L’esperienza olimpica, benché “raccontata” dagli studi televisivi milanesi, è stata gratificante da tutti i punti di vista. «Per due settimane ho avuto gli orari completamente sfalsati dal fuso orario! Ma ne è valsa abbondantemente la pena. Ho vissuto due finali, una da giocatore nel 2004 e una adesso. Non sono in tanti ad avere avuto questo privilegio. Le Olimpiadi sono straordinarie, peccato per il Covid che quest’anno ha impedito di viverne appieno lo spirito. Io ricordo di essermi trovato a mangiare a fianco di Federer o degli americani della staffetta 4x100. Momenti indimenticabili». Più dimenticabile, invece, è stata l’Olimpiade azzurra della pallavolo. «C’erano margini per fare meglio, come dimostrano le successive vittorie agli Europei. Ma alle Olimpiadi pesano tanti fattori. Credo comunque che soprattutto la nazionale femminile, molto giovane, abbia un gran futuro davanti».

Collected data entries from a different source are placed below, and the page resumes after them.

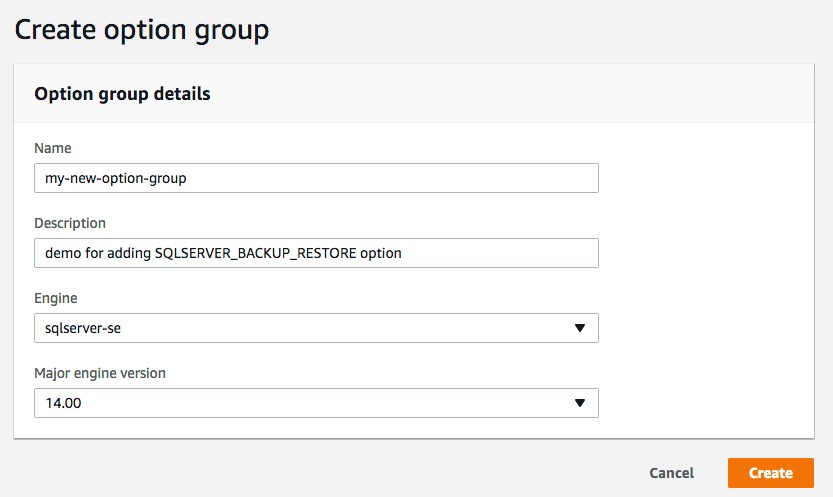
Task: Click the word "option" ending the Description text
Action: click(x=381, y=253)
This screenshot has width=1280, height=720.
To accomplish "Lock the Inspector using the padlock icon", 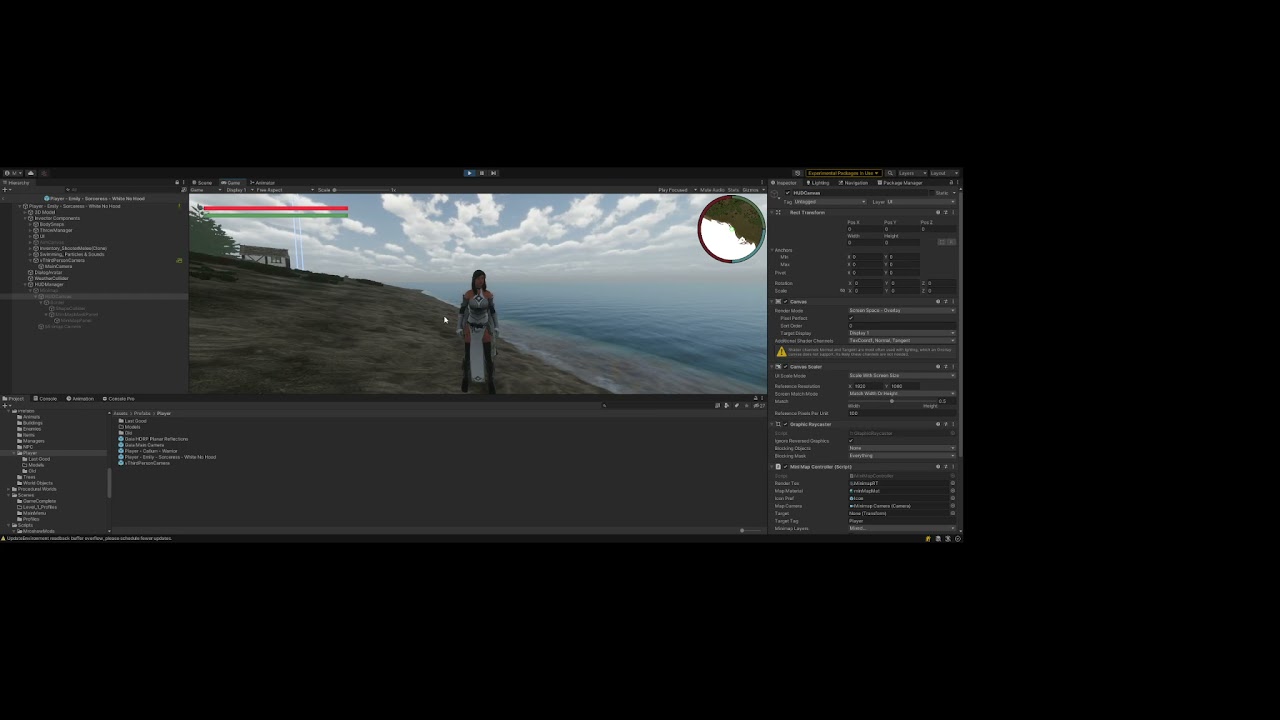I will [x=951, y=183].
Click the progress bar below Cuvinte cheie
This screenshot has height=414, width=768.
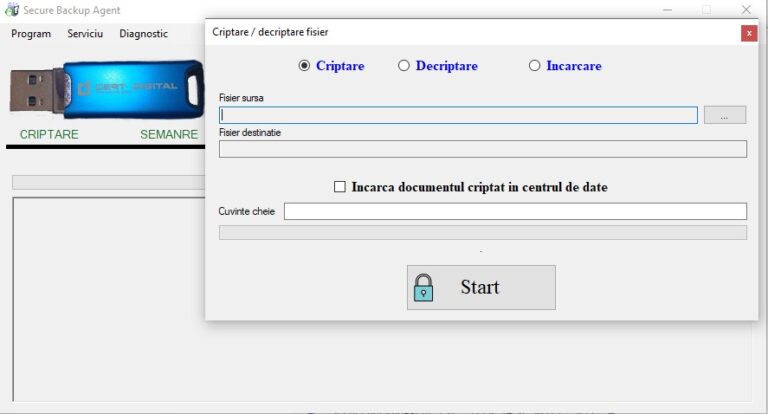(482, 232)
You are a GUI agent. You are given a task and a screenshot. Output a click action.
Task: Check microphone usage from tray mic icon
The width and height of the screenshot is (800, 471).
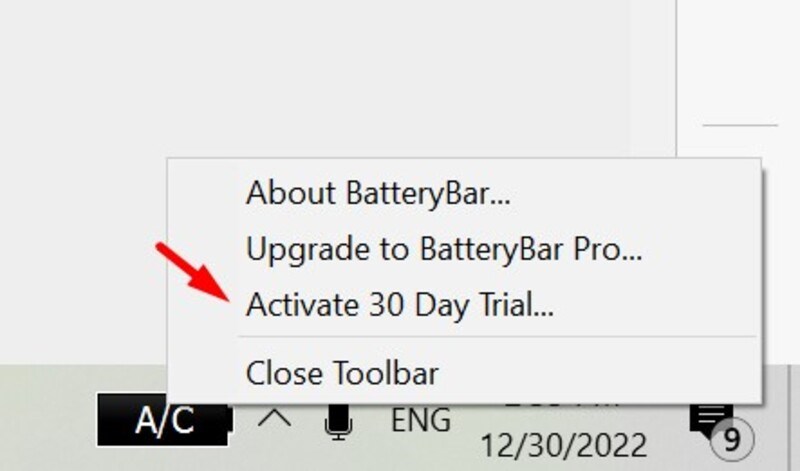click(x=339, y=422)
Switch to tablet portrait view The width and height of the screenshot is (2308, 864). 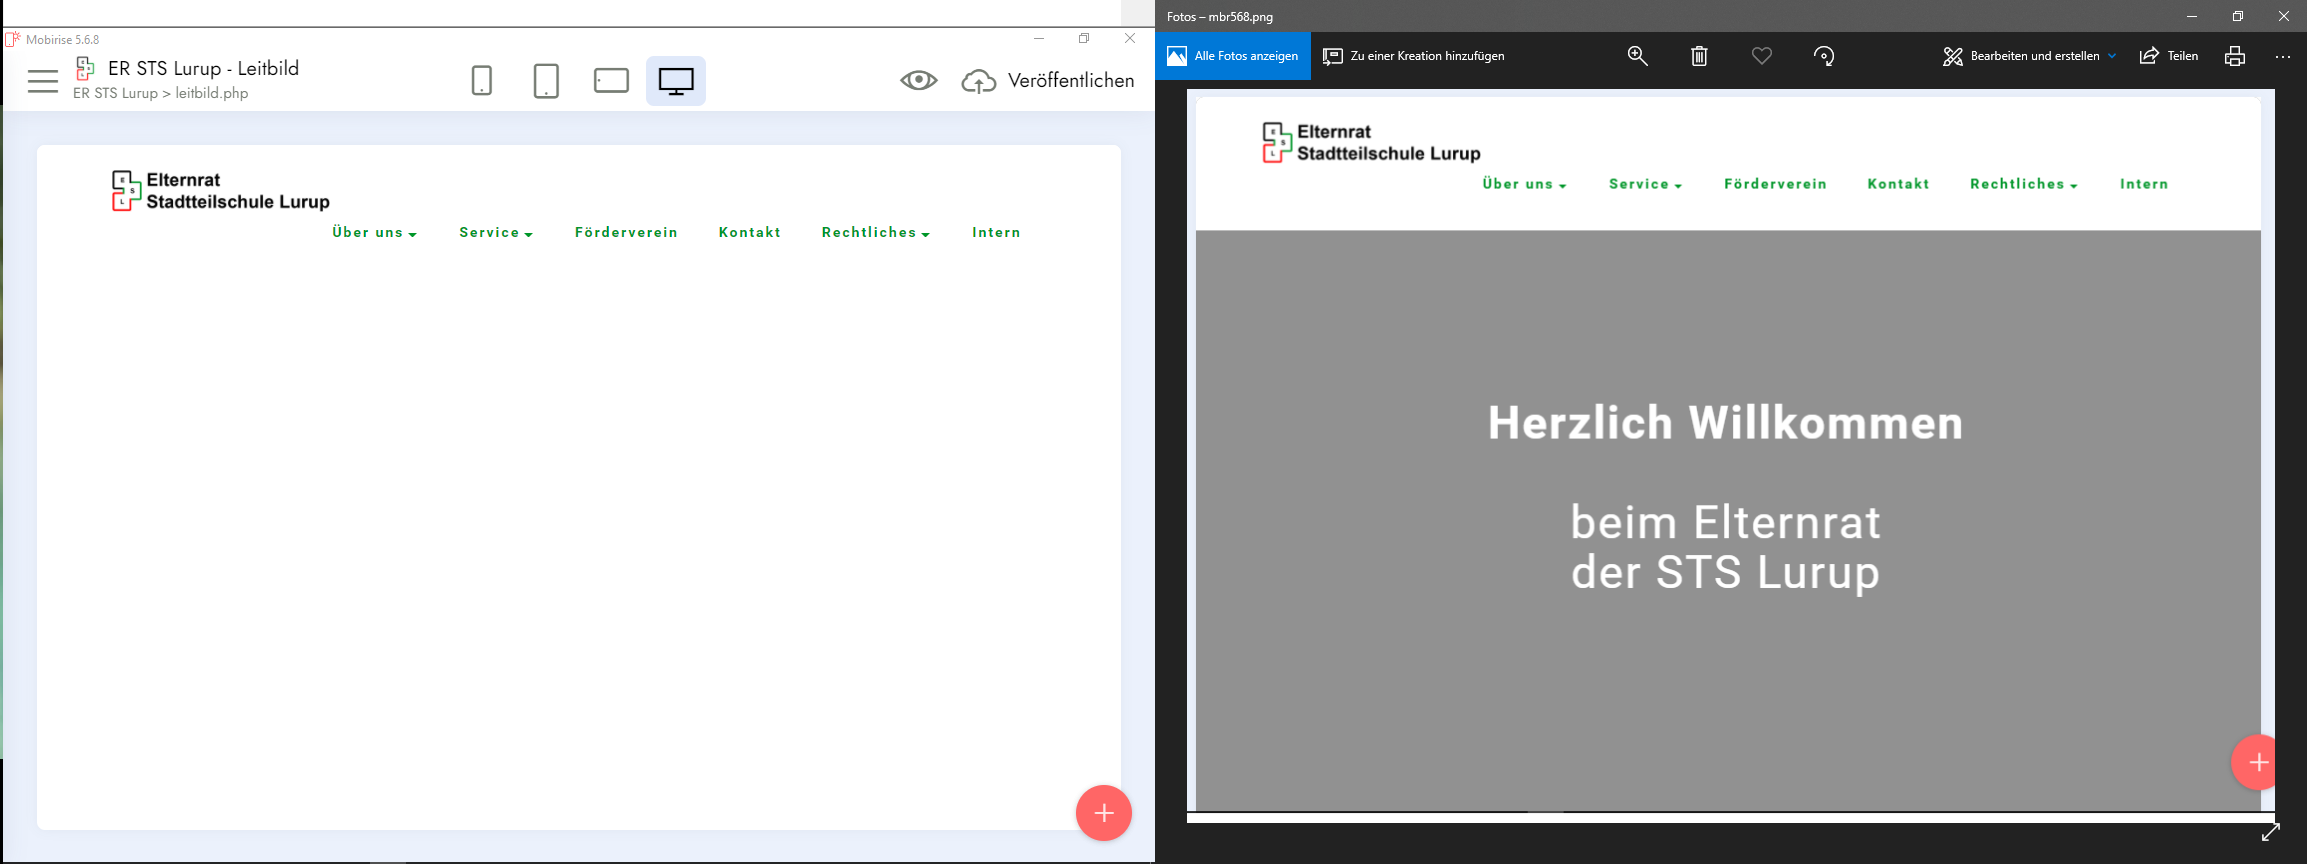[x=546, y=81]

Anche Paolo è emerso giovanissimo. Cresciuto nelle file del Vittorio Veneto Milano (con cui ha anche chiuso la carriera), ha esordito con un’altra squadra cittadina (il Volley Gonzaga) per poi vivere altre esperienze importanti a Modena, Cuneo e Piacenza. In azzurro ha vinto due Europei e una medaglia d’argento alle Olimpiadi di Atene del 2004. «Io sono arrivato dopo rispetto alla “generazione di fenomeni” (Lucchetta, Bernardi, Zorzi, Giani), credo che qualcosa del loro insegnamento sia andato un po’ perso. In quell’epoca i grandi campioni erano di grande stimolo per i più giovani, ti facevano crescere anche in maniera traumatica. Ora le società si sono un po’ ammorbidite, puntano molto sul “gruppo unito” e attutiscono i conflitti. Ma i giovani vanno messi anche sotto pressione, si cresce anche così».

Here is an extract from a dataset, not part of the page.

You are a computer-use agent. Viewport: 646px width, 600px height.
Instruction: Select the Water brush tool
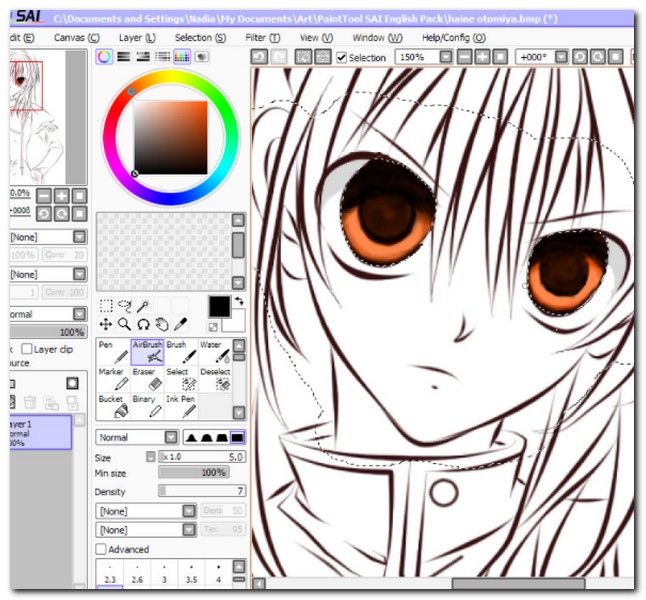click(x=214, y=351)
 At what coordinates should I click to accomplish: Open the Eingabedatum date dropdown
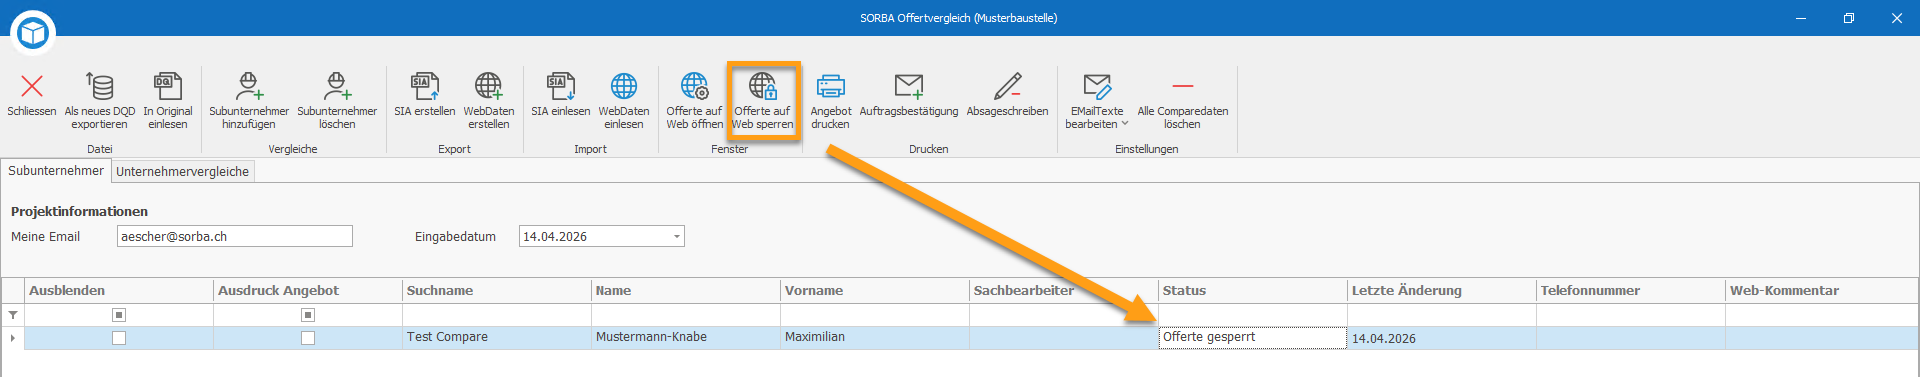677,237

Il volley piace ancora ai giovani? «Da quello che posso osservare anche dalla clientela del mio negozio, la pallavolo resta ancora uno sport a netta maggioranza femminile. Tra le ragazze dai 12 ai 18 anni è nettamente il più praticato da ragazze. Però, rispetto ad altri sport, fa ancora fatica ad affermarsi. In un parco troverai i canestri per il basket, non la rete per la pallavolo. Gli sponsor si stanno avvicinando, ma per adesso è ancora un discorso che riguarda 5-6 giocatori, non tutto il sistema».
Paolo, 40 anni, è molto legato a Milano, città natale in cui è tornato a vivere in pianta stabile dopo tanto girovagare per l’Italia («non ho fatto l’allenatore proprio per non dover continuare a spostarmi»), ed è particolarmente radicato nel Municipio 8: qui vive con la famiglia e qui, in via Piero Della Francesca, ha creato un negozio di articoli sportivi. «È l’altra mia attività, altrettanto soddisfacente. È diventato un bel punto di ritrovo per tanti, non sono del mondo della pallavolo. Quasi un “bar dello sport” senza essere un bar».